**EXERCISE INSTRUCTIONS**
Retype the whole listing, character for character.
━━━ RECORDS SUPPLIED ━━━
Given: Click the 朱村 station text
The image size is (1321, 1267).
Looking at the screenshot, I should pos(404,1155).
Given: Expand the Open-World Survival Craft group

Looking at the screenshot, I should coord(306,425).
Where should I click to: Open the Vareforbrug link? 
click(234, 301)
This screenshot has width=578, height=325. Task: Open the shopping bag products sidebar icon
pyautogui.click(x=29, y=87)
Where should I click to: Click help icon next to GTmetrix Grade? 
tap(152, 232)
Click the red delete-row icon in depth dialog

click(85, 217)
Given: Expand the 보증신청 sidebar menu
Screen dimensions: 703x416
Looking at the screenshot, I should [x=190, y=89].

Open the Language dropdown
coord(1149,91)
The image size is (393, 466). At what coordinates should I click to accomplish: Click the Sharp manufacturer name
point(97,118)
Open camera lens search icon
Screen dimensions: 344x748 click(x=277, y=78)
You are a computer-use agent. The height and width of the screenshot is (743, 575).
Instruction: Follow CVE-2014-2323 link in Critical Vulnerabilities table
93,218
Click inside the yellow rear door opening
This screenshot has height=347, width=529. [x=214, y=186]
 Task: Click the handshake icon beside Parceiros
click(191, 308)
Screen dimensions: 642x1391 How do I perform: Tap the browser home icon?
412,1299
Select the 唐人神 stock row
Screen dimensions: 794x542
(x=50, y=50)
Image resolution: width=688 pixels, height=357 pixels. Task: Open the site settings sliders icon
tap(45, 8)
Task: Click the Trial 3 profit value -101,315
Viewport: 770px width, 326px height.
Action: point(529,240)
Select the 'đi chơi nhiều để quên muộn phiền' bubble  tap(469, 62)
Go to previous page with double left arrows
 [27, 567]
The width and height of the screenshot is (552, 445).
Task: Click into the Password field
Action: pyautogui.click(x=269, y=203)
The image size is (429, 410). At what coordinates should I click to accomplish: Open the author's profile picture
━━━
**ANSWER TO THE EXERCISE**
Given: Click the 朱村 station text
The image size is (1321, 1267).
Looking at the screenshot, I should pos(404,1155).
Given: Expand the Open-World Survival Craft group

Looking at the screenshot, I should coord(306,425).
Where should I click to: Open the Vareforbrug link? 
click(234, 301)
This screenshot has width=578, height=325. Task: Open the shopping bag products sidebar icon
pyautogui.click(x=29, y=87)
Where should I click to: Click help icon next to GTmetrix Grade? 
tap(152, 232)
Click the red delete-row icon in depth dialog

click(85, 217)
Given: Expand the 보증신청 sidebar menu
Screen dimensions: 703x416
Looking at the screenshot, I should [x=190, y=89].

Open the Language dropdown
coord(1149,91)
The image size is (393, 466). At what coordinates should I click to accomplish: Click the Sharp manufacturer name
point(97,118)
Open camera lens search icon
Screen dimensions: 344x748 click(x=277, y=78)
You are a computer-use agent. The height and width of the screenshot is (743, 575).
Instruction: Follow CVE-2014-2323 link in Critical Vulnerabilities table
93,218
Click inside the yellow rear door opening
This screenshot has height=347, width=529. [x=214, y=186]
 Task: Click the handshake icon beside Parceiros
click(191, 308)
Screen dimensions: 642x1391 How do I perform: Tap the browser home icon?
412,1299
Select the 唐人神 stock row
Screen dimensions: 794x542
(x=50, y=50)
Image resolution: width=688 pixels, height=357 pixels. Task: Open the site settings sliders icon
tap(45, 8)
Task: Click the Trial 3 profit value -101,315
Viewport: 770px width, 326px height.
Action: point(529,240)
Select the 'đi chơi nhiều để quên muộn phiền' bubble  tap(469, 62)
Go to previous page with double left arrows
 [27, 567]
The width and height of the screenshot is (552, 445).
Task: Click into the Password field
Action: pyautogui.click(x=269, y=203)
The image size is (429, 410). At what coordinates should I click to accomplish: Open the author's profile picture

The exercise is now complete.